Intel actually designed the 8086 with this forward compatibility in mind: applications were meant to treat segment registers as opaque tokens so that an unspecified future processor (which was eventually released as the 286) could change how segment registers were interpreted without changing application behavior. Any 8086 software that followed all of the rules will run perfectly fine in 16-bit protected mode.
Of course, the 8086 couldn't enforce good behavior without an external MMU, so there's a lot of software out there that completely disregards the rules, but the rules did exist for anyone who wanted to follow them. (I don't think any IBM-compatible PCs ever included an 8086 MMU.)
That's fine - that's exactly what I want. I only care about well-behaved programs. And actually 8086 to 80286 is exactly one of the things I want to do - basically I want to create a PDOS/286 and I expect my RM16 programs to work.

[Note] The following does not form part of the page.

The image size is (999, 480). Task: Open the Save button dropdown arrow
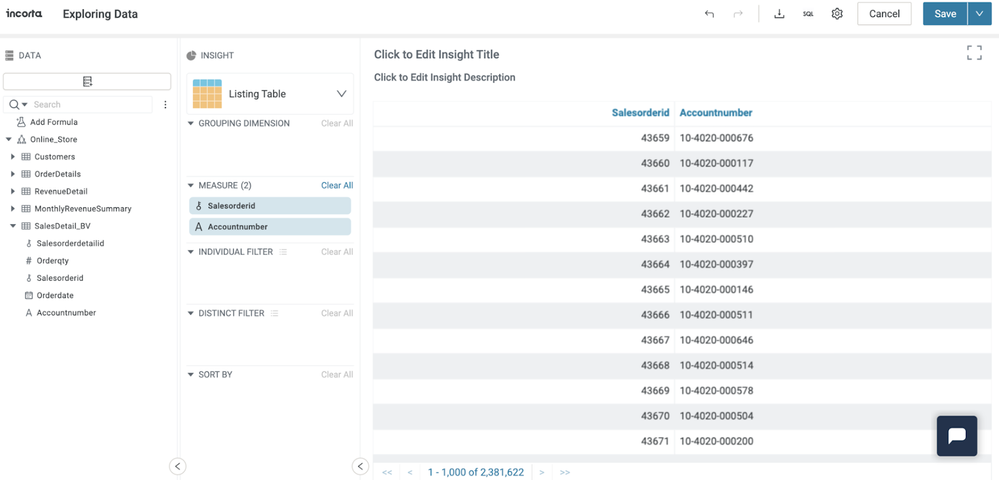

This is another thing I don't quite have all the rules for. Specifically I think the MSDOS (actually PDOS/86) executables need to not have any functions that cross a 64k boundary. So that the PDOS/286 (also PDOS/386 running applications with the D bit set to activate PM16 for the applications so that more selectors are available) loader can load huge memory model programs and shuffle the data so that the exact same executable can address 512 MB of memory instead.
So Microemacs 3.6 built for MSDOS (read: PDOS/86) by tools that "follow the rules" can suddenly edit files up to 512 MiB in size instead of 640k.
As opposed to what happened in real timeline which is one day we woke up and that MSDOS executable said "sorry, this program cannot be run in 64-bit mode".
I don't want to go this V8086 route which continues the 640k limit. I want my executables to suddenly address massive amounts of storage - with an unchanged binary - and also unkludged (ie no conditional execution) binary.
I note that Microsoft/IBM had a "Family API". I don't know much about it, but I believe it contains some sort of stub to allow OS/2 1.0 emulation on DOS. I don't want a stub and I don't want conditional execution. I want exactly what you said above - follow Intel's rules and the definition of a selector suddenly changes, and your application doesn't care at all. Instead, your application says "whee - 16 MiB or 512 MiB instead of 640 KiB".
IBM and Microsoft probably have a business model that encourages the need for redevelopment for their new OS.
I instead have an academic interest in seeing if it is possible to follow Intel's rules (which I didn't know even existed until you told me just now). And I'm happy to write my own OS to make it happen. I realize I most likely lost that commercial competition 40 years ago - but I was never really in that commercial competition.